Main | Tuesday, October 28, 2014

MAINE: Gov Race Polling Wildly Conflicts

Three new polls on Maine's gubernatorial race show wildly conflicting results.
A new poll has found Maine Gov. Paul LePage (R) with a wide lead over the rest of the field. The new Maine Sunday Telegram/Portland Press Herald poll found LePage leading Rep. Mike Michaud, the Democratic gubernatorial nominee in the race, 45 to 35 percent among likely voters. Independent candidate Eliot Cutler, meanwhile, got 16 percent with 4 percent undecided. The poll was conducted by the University of New Hampshire Survey Center among 639 likely voters between Oct. 15 to 21. It had a margin of error of plus or minus 3.8 percentage points.
Then there's this new poll:
The latest poll of the Maine governor’s race by Portland-based firm Pan Atlantic SMS shows Republican Gov. Paul LePage and Democrat Mike Michaud tied at 40 percent, with independent Eliot Cutler at 13 percent. Pan Atlantic polled 400 voters between Oct. 15-21. The survey’s margin of error was 4.9 percent. The poll is similar to many others that have been released over the last several weeks, except this one seems to show a shift of support away from Cutler and toward Michaud. Pan Atlantic conducted a poll between Sept. 23-29 – prior to the start of the debates – that showed LePage at 39 percent, Michaud at 34 percent and Cutler at 20 percent.
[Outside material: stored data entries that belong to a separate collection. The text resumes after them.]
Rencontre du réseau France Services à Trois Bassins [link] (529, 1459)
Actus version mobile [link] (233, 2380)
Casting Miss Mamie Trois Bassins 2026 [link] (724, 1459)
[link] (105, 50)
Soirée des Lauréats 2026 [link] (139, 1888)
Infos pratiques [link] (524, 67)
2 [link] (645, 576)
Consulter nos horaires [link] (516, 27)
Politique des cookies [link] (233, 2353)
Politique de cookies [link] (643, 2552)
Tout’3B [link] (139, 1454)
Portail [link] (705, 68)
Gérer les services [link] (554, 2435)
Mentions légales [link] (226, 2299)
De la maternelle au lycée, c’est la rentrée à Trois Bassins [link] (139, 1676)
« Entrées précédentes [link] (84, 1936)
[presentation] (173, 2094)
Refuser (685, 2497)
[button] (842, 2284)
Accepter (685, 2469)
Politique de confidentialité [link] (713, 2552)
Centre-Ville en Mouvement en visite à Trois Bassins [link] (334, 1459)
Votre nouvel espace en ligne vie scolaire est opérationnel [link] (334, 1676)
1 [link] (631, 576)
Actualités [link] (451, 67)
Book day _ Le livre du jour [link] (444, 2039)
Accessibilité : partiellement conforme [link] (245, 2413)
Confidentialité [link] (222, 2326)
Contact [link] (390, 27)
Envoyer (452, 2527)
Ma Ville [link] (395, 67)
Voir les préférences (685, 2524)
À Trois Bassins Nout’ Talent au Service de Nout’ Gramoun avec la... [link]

That means that, in less than a month, Michaud has gained 6 percentage points, Cutler has lost 7 and LePage has virtually stayed the same.
And this new poll:
Public Policy Polling’s newest Maine survey finds that after three televised debates, the race for governor is still a very tight contest between incumbent Paul LePage and Democrat Mike Michaud. LePage and Michaud each have 40%, with Eliot Cutler trailing at 17%. Trailing by 23 points with only 11 days to go until the election, there is virtually no way Cutler can overtake LePage and Michaud. But by splitting the anti-LePage vote, the support Cutler is pulling from Michaud could be just enough to reelect LePage in this razor-thin contest.
The final line above will be the story. If elected, Michaud would become the first out-at-election-time governor in history.